The state says it gets about 200 complaints ever year and a fraction of those actually turn out to be faulty gas.
Marcus Helfrich, the state's Motor Fuels Inspection Manager, says they'll send an inspector out to the gas station if anyone calls them to file a report.
That's what happened to a gas station in Gibsonville this week, after a driver filed a report.
Problems could include water in the gas, sediments in the gas, or gas in diesel fuel. All can cause some pretty bad damage to your vehicle. Helfrich says damage could cost more $1,000 depending on the vehicle.
If you pump bad gas into your car, you'll probably notice pretty quickly. Shortly after leaving the pump your car could stall, jerk or break down. If your vehicle takes diesel, you could hear explosion sounds coming from the engine and see black smoke coming from the vehicle.

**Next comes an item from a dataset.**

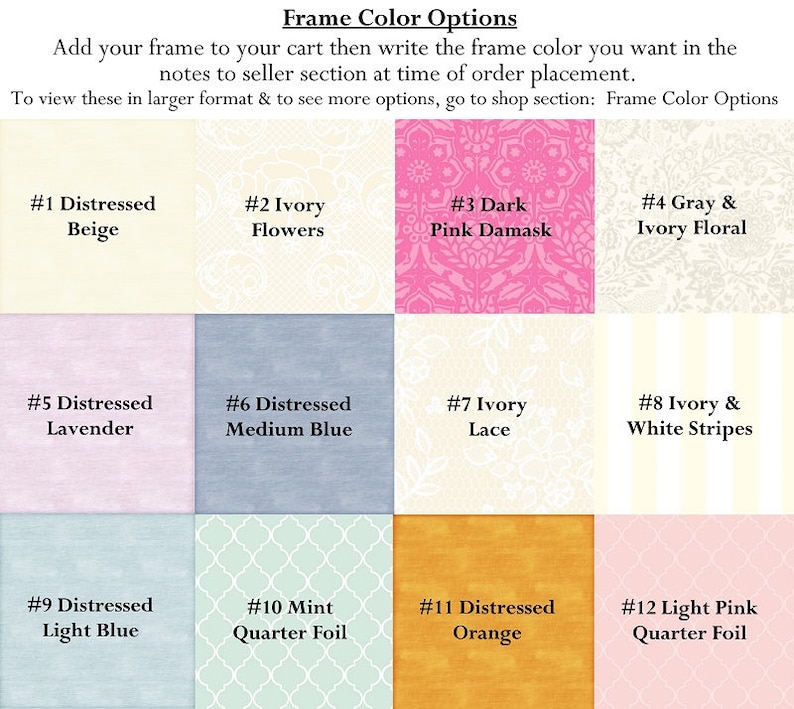Pick the #3 Dark Pink Damask swatch
The height and width of the screenshot is (709, 794).
[x=495, y=216]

The first thing you should do is call the N.C. Department of Agriculture and Consumer Services. Their number is 919-733-3246. The sooner you call, the quicker they can send an inspector out to order any necessary action the station owner might need to take. You can also email the department through their website. Just click the "Contact" tab.
Helfrich also recommends saving all your gas receipts for proof of purchase He also encourages people to document any proof of damage either on their own car or at the station or pumps. Take pictures of broken down cars, smoke, bags over pumps, etc. You should also save all bills from services repairing damage to your car related to the bad gas.
When it comes to reimbursement, you'll have to deal with the gas station directly. Typically gas stations will have insurance and owners can act as a liaison between you and the company to see what's possible when it comes to paying for damage. That's where all your receipts, bills and pictures can help your case.
The state regularly inspects gas pumps and will order pumps be shut down if there is a problem. Inspectors will work with gas station owners to try and figure out where bad gas came from and how the problem can be fixed.